村岡花子本、雑記。

本の内容で面白いと思うのが、対談相手の徳川夢声平林たい子などの話で、
対談相手は自在に個性を話しの中に交えるのだけれど、村岡さんにそれはない。対談では受身のように思う。
その理由の一つとして、この本の中でも、村岡花子自身が自分の性格は実家と夫の間に立って苦労した母親を見てきた故に、
自分を押さえることが身に付いた、とあってそこが「翻訳家」として多くの仕事をこなせた点であるのかもしれないと思った。
それから、村岡さんの略歴に、森鴎外の翻訳を読んで感動したとのくだりがあり、それで私は森茉莉との接点を探して、
実際は「仏英和」と「東洋英和」と、つながりは「英和だけやん」という、何ら関係がないのを発見したわけなのだけれど、
森茉莉も「マドモアゼル・ルゥルゥ」などの仏語の翻訳をしているものの、一般化はしていない、
それはおそらくは森茉莉はやはり曲がりなりにも「自分」の文体を持つ文学者であったが故ではないか、
自分を抑えて作者の言葉を正確に伝えることを優先する、そこが村岡花子の立派な点であるのだろうなあ、と思ったのでした。
とは言うものの、村岡花子訳に不満を抱く人はそれなりに居るので、いつか赤毛のアンを原書で読んでみるべきかな。
昔の人だから、今の人と違って、制約があったんだろうね、
不満があってもそれが村岡花子の個人的な瑕疵であるかのように思うのは違う気がする。
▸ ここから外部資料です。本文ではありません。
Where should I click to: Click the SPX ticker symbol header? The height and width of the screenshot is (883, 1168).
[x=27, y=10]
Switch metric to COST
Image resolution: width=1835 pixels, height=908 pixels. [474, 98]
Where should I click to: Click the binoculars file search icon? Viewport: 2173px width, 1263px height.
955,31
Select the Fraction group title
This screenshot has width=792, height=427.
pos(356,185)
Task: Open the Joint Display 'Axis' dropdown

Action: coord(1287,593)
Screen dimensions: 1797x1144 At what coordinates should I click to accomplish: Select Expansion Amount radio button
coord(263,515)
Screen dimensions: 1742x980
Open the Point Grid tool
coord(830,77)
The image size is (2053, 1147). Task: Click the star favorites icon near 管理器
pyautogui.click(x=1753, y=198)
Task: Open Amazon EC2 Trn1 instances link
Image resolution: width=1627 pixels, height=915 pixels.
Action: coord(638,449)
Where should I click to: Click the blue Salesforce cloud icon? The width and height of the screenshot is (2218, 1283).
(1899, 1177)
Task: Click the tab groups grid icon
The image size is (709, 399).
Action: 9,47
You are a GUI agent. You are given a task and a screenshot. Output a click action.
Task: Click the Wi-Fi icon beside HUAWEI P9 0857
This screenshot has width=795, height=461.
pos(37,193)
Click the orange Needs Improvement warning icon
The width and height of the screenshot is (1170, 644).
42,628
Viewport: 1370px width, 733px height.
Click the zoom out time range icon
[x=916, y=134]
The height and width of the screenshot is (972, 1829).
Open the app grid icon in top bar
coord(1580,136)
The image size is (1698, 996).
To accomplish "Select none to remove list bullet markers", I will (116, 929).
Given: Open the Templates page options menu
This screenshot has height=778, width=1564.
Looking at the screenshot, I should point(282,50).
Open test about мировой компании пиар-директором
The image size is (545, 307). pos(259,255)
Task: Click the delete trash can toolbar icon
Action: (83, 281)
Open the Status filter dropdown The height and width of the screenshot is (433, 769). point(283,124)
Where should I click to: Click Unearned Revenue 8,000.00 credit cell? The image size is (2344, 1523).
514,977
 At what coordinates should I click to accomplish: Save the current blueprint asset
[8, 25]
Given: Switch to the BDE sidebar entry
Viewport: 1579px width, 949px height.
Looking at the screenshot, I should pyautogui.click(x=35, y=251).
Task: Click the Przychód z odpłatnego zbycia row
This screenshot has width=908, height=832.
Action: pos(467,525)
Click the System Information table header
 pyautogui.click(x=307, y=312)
やはり、多くの児童文学を翻訳してくれたことは素晴らしい。
それにしても、昔はやたらと「英和」の言葉を学校につけたがったのだな、そもそも、森茉莉の「仏英和」なんて、そもそも「英和」の言葉が必要か?な、
たしか森茉莉は「ハロー・マイシスター」ではなく「ボンジュール・マ・スール」だったとか、
英語ではなく、仏語を習ったと書いてあったぞ、「英和」の「英」は「英語」の「英」ではなかったのかしらね。
鴎外は、自分がドイツに留学したので、女性名刺、男性名詞がある仏語の方を好んだんだろうか?